17/10/2025

Falta de escritura ou contrato particular não invalida doação disfarçada de empréstimo

Fonte: Consultor Jurídico
A Terceira Turma do Superior Tribunal de Justiça (STJ) decidiu que é possível
validar a doação dissimulada de empréstimo mesmo diante da falta de escritura
pública ou de instrumento particular. Com esse entendimento, o colegiado
negou provimento ao recurso especial de um homem que tentava impedir sua
ex-esposa de vender um imóvel adquirido com recursos supostamente
emprestados por ele enquanto ainda eram casados.
Segundo a ministra Nancy Andrighi, relatora do caso, a simulação foi verificada
em documentos contábeis do casal, elaborados sob orientação do recorrente,
sem participação direta da esposa.
"Tendo havido simulação de empréstimo nas declarações de Imposto de Renda,
as formalidades do contrato de doação estarão ausentes; não se pode
descaracterizar a doação, por não ter o negócio se revestido de escritura pública
ou instrumento particular. Afastar o reconhecimento da doação prejudicaria o
fisco e, possivelmente, a terceira adquirente", destacou a ministra.

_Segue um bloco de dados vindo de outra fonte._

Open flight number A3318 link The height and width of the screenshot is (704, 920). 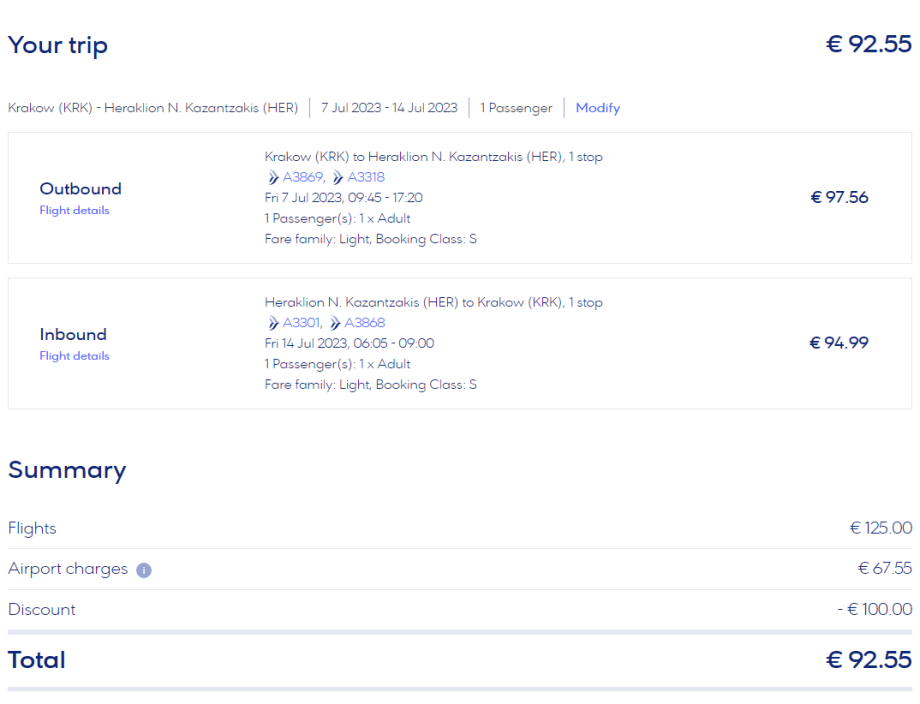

Durante o casamento sob o regime de separação de bens, a mulher recebeu
como doação do marido uma fazenda. Após o divórcio, ela vendeu o imóvel, o
que levou o ex-cônjuge a ajuizar ação de cobrança com o argumento de que o
negócio só ocorreu porque ele emprestou parte do valor à então esposa.
As instâncias ordinárias afastaram a configuração de empréstimo e
reconheceram que a doação dissimulada foi o meio utilizado para conferir lastro
financeiro à ex-esposa, que não tinha condições financeiras de comprar o
imóvel com recursos próprios. Confirmando a sentença, o Tribunal de Justiça
de São Paulo (TJSP) apontou que o negócio dissimulado configura vício de
natureza relativa, pois a operação foi válida em sua forma e substância.
Requisitos legais não podem ser usados a favor de quem tentou dissimular
Nancy Andrighi observou que a simulação relativa, ressaltada no acórdão do
TJSP, ocorre quando as partes de uma doação informam a celebração de
empréstimo – operação usada para evitar a incidência de impostos e outras
formalidades, que dificilmente produz provas contra os envolvidos.
De acordo com a ministra, levando-se em conta a necessidade de preencher
todos os requisitos formais para reconhecimento do negócio dissimulado, em
regra, a validade da doação dissimulada dependeria de sua formalização por
escritura pública ou contrato particular, como prevê o artigo 541 do Código
Civil. No entanto – prosseguiu –, ficando comprovada a transferência gratuita
de patrimônio por liberalidade, a falta de instrumento escrito não pode
beneficiar quem tentou mascarar a doação.
"Exigir a solenidade do artigo 541 do Código Civil significaria reconhecer a
invalidade da doação. Com isso, proteger-se-ia o doador que tenta dissimular,
por motivos pessoais, o verdadeiro negócio jurídico celebrado e se
prejudicariam terceiros ", afirmou a relatora.
Por fim, Nancy Andrighi rechaçou a hipótese de um conluio com a ex-esposa,
que, segundo o processo, sempre tratou os valores como doação e não
participava diretamente da elaboração das declarações de Imposto de Renda.
"A análise probatória realizada pelo TJSP deixa evidente restar caracterizado o
animus donandi; afinal, como se lê das decisões, jamais houve cobrança dos
valores doados e não havia expectativa de qualquer reembolso, até porque
incompatível com o patrimônio da donatária", concluiu a ministra.
O número deste processo não é divulgado em razão de segredo judicial.